## Verilen Metin
*-*-*
Siyaset, buhran, intihar!..

Türkiye'de 2002'den bu yana yaşanan politik "değişim"in ardından, ülke her açıdan ciddi bir sosyolojik sarsıntının çıkmazlarında yaşıyor...

"Dünyada kendi kendine yeten 7 ülkeden biri" tanımlaması, tarımsal ürün ve bunun tüketimi arasındaki dengeyi anlatsa da; son 17 yılda, işte yukarıda sözünü ettiğimiz "siyasal değişim" ve onun tetiklediği sosyolojik darbeler Türkiye'yi neredeyse her açıdan kendi kendine yetmeyen ülkelerden biri haline getirdi...

Siyasal iktidarın rejimle oynama çabalarının ardından dayattığı dinci eğitim planında alınan mesafe de, laik cumhuriyetin ilerlemesinde ciddi engellere yolaçıyor, varlıklıların ülkeden kaçmasına neden oluyor...

Tarikat ve cemaatlerin devlet içerisinde örgütlenmesinin yol açtığı "darbe" bile AKP iktidarına yeterli ders olmamış ki, bürokraside palazlanmak isteyen diğer tarikat ve cemaatlerin önünün açılması için her şey yapılıyor...

2002'den bu yana, sosyolojik değişimlerle ağır travmalara yol açan diğer bir sarsıntı da, bir türlü rayına oturmayan ekonominin milyonlarca insanın yaşamına vurduğu ağır darbeler...

Üniversite bitirmiş 1 milyondan fazla gencin bile işsiz olduğu bir ülkede; işçiler, memurlar, sanayiciler ve işverenler üzerindeki vergi baskısı yoğunlaşırken, bir yandan işsizlik artıyor, diğer yandan da pahalılık yüzünden insanlar artık çarşı- pazara çıkamıyor, doğalgazını yakamıyor, elektrikte kısıtlamaya gidiyor ve kendilerini ayakta tutabilecek bütün unsurlardan uzaklaşmak zorunda kalıyor...

Travmanın ağır sonucu...

İnsanları sadece ekonomik ve sosyolojik olarak değil, psikolojik olarak da vuran kangrenleşmiş güvenlik meseleleri ise Türk insanını yoruyor, nefes alamaz hale getiriyor...

Türkiye eskiden Hizbullah gibi dinci yapılar, sonra da PKK terör örgütünün şiddet sarmalında yoğun sarsıntılar yaşadı, büyük kayıplar verdi...
*-*-*
## Sunulan Veriler
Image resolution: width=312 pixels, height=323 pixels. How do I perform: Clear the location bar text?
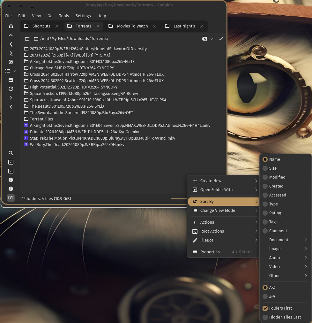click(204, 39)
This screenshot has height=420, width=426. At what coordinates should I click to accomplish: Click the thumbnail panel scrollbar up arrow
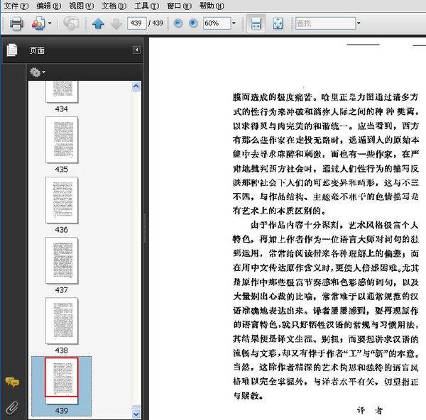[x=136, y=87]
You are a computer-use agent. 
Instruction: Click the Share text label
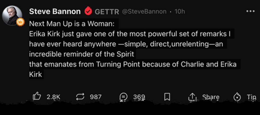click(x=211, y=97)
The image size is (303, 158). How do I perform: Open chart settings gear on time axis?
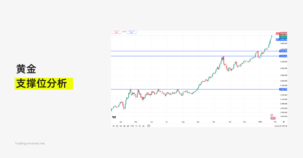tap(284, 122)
*-*-*
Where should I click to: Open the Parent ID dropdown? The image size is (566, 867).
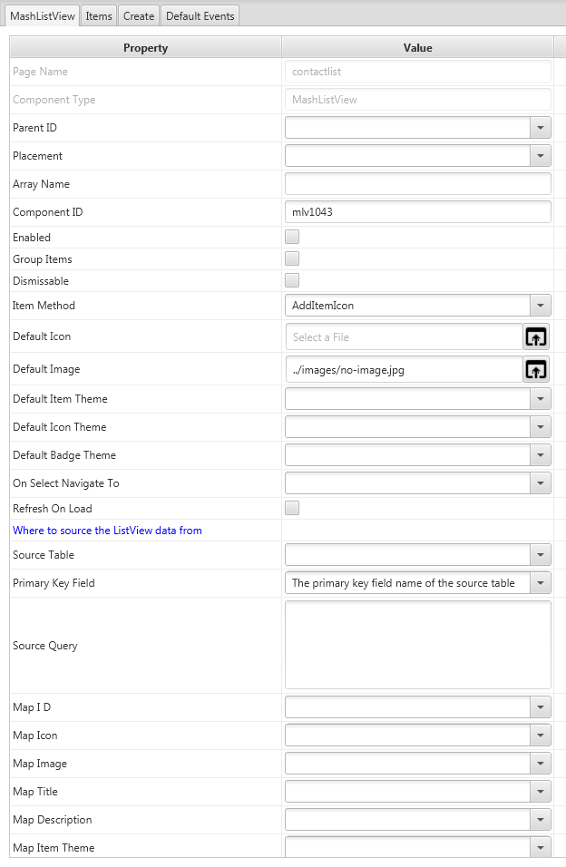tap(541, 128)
*-*-*
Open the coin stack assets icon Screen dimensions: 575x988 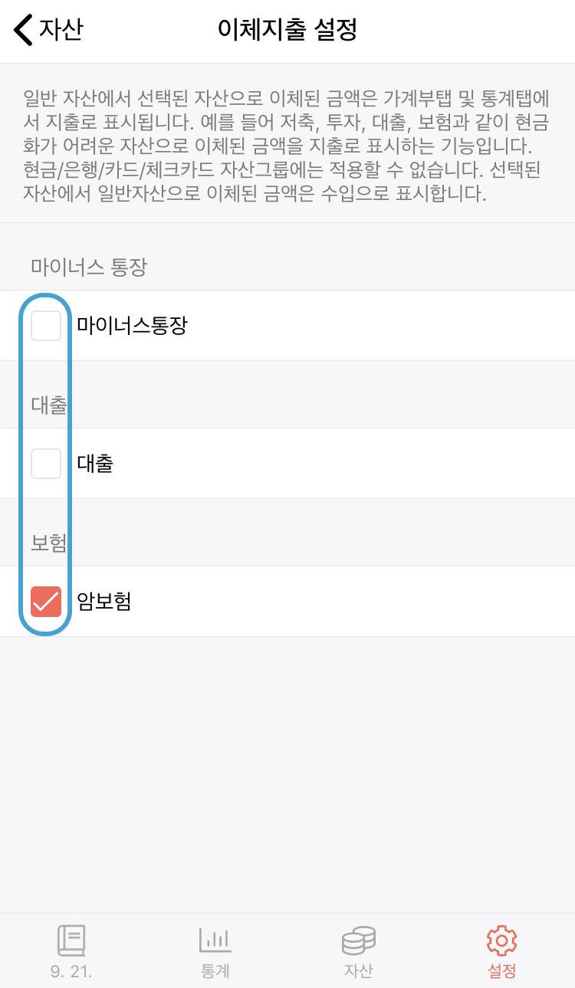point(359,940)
*-*-*
## İstenen Görevler
1/ Türkiye'deki sarsıntıları anlatan metinde "Üniversite bitirmiş 1 milyondan fazla gencin" sözleriyle başlayan paragrafı, temel bilgilerini koruyarak madde listesi hâlinde kısaltınız.
2/ Türkiye'deki sarsıntıları anlatan metinde "Tarikat ve cemaatlerin devlet" ifadesini içeren sözlerle başlayıp "Travmanın ağır sonucu..." ile biten bölümü, "pahalılık" yerine "hayat pahalılığı" koyarak yeniden yazınız.
3/ Türkiye'deki sarsıntıları anlatan metnin bir sonraki bölümünü, son cümlesinin ardından devam ederek yazınız.

## Görev Yanıtları
1/
- Üniversite bitirmiş 1 milyondan fazla genç işsizdir.
- İşçiler, memurlar, sanayiciler ve işverenler üzerindeki vergi baskısı yoğunlaşmaktadır.
- İşsizlik artmaktadır.
- Pahalılık yüzünden insanlar çarşı-pazara çıkamamakta, doğalgazını yakamamakta ve elektrikte kısıtlamaya gitmektedir.
- İnsanlar kendilerini ayakta tutabilecek bütün unsurlardan uzaklaşmak zorunda kalmaktadır.

2/
Tarikat ve cemaatlerin devlet içerisinde örgütlenmesinin yol açtığı "darbe" bile AKP iktidarına yeterli ders olmamış ki, bürokraside palazlanmak isteyen diğer tarikat ve cemaatlerin önünün açılması için her şey yapılıyor...

2002'den bu yana, sosyolojik değişimlerle ağır travmalara yol açan diğer bir sarsıntı da, bir türlü rayına oturmayan ekonominin milyonlarca insanın yaşamına vurduğu ağır darbeler...

Üniversite bitirmiş 1 milyondan fazla gencin bile işsiz olduğu bir ülkede; işçiler, memurlar, sanayiciler ve işverenler üzerindeki vergi baskısı yoğunlaşırken, bir yandan işsizlik artıyor, diğer yandan da hayat pahalılığı yüzünden insanlar artık çarşı- pazara çıkamıyor, doğalgazını yakamıyor, elektrikte kısıtlamaya gidiyor ve kendilerini ayakta tutabilecek bütün unsurlardan uzaklaşmak zorunda kalıyor...

Travmanın ağır sonucu...

3/
1984'ten bu yana terörün direkt ve dolaylı olarak devlete verdiği zararın 500 milyar doları aştığından kuşku yok...

İki yıl öncesine kadar, neredeyse her gün yaşanan IŞİD, PKK saldırıları ve bombalı eylemler toplum psikolojisinin bozulmasında önemli etken haline gelirken, şimdi de Suriye çıkmazı, ekonomik baskı ve diplomatik yanlışlar bireylere psikolojik travmalar yaşatıyor...

Türkiye'de, halkın içinde yaşayan 5 milyon civarındaki Suriyelinin yarattığı gerginlik de ağır sosyo-ekonomik bunalımları arttırıyor...

Evet; konu Türkiye olunca dert bitmiyor...

Velhasıl, Türkiye'de 81 milyon insanın büyük bölümünü ağır baskılar altında yaşamaya zorlayan etkenler azalacağına, giderek artıyor...

Peki; sadece tarım, eğitim, ekonomi ve güvenlik meseleleri üzerinden yansıtmaya çalıştığımız bu travma tablosu toplum üzerinde nelere yol açıyor?..

Lafı hiç çevirmeye gerek yok... Çünkü toplum psikolojisinin iyice bozulduğuna ilişkin emareler, sadece 2018 yılında 32 milyon kutu antidepresan satılmış olmasıyla dışa vurmuyor!!!

Son dönemde giderek artan kitlesel şokların asıl nedeni, ardı arkası kesilmeyen "intihar" vakaları...

Geçtiğimiz aylarda, 11 kişinin siyanürle intihar etmesinin yarattığı şok gündemi uzun süre meşgul ederken, yaşamlarına son verenlerin yarattığı sosyolojik buhran durmuyor...

Gencecik öğretmenler, öğrenciler, işçiler, esnaf ya da geçim sıkıntısının artık iyice bunalttığı emekliler, içinde bulundukları sosyo- ekonomik kıskaçtan kurtulmak için yaşamlarına son vermeyi tercih ediyor...

İktidar ise ne yazık ki dar gelirli insanlar üzerinde "intihar"ı bir seçenek olarak öne çıkartan sıkıntıları gidermek için etkili önlemler almıyor, dahası vurdumduymaz davranmaya devam ediyor...

Bir haftada 8 vaka...

Sakın ola kimse, artan intihar vakalarını son dönemde büyüyen ekonomik sıkıntılara ve yükselen sosyolojik uçurumlara bağlamasın...

AKP'nin iktidara geldiği 2012'den bu yana intihar vakalarında artış yaşanması, yazının başında da dikkat çektiğimiz gibi, Türkiye'nin 17 yıl önce yaşadığı politik değişim ve siyasal İslam'ın ağır yansımalarından da kaynaklanıyor... Çünkü ülke iyi yönetilmiyor, geriye gidiyor...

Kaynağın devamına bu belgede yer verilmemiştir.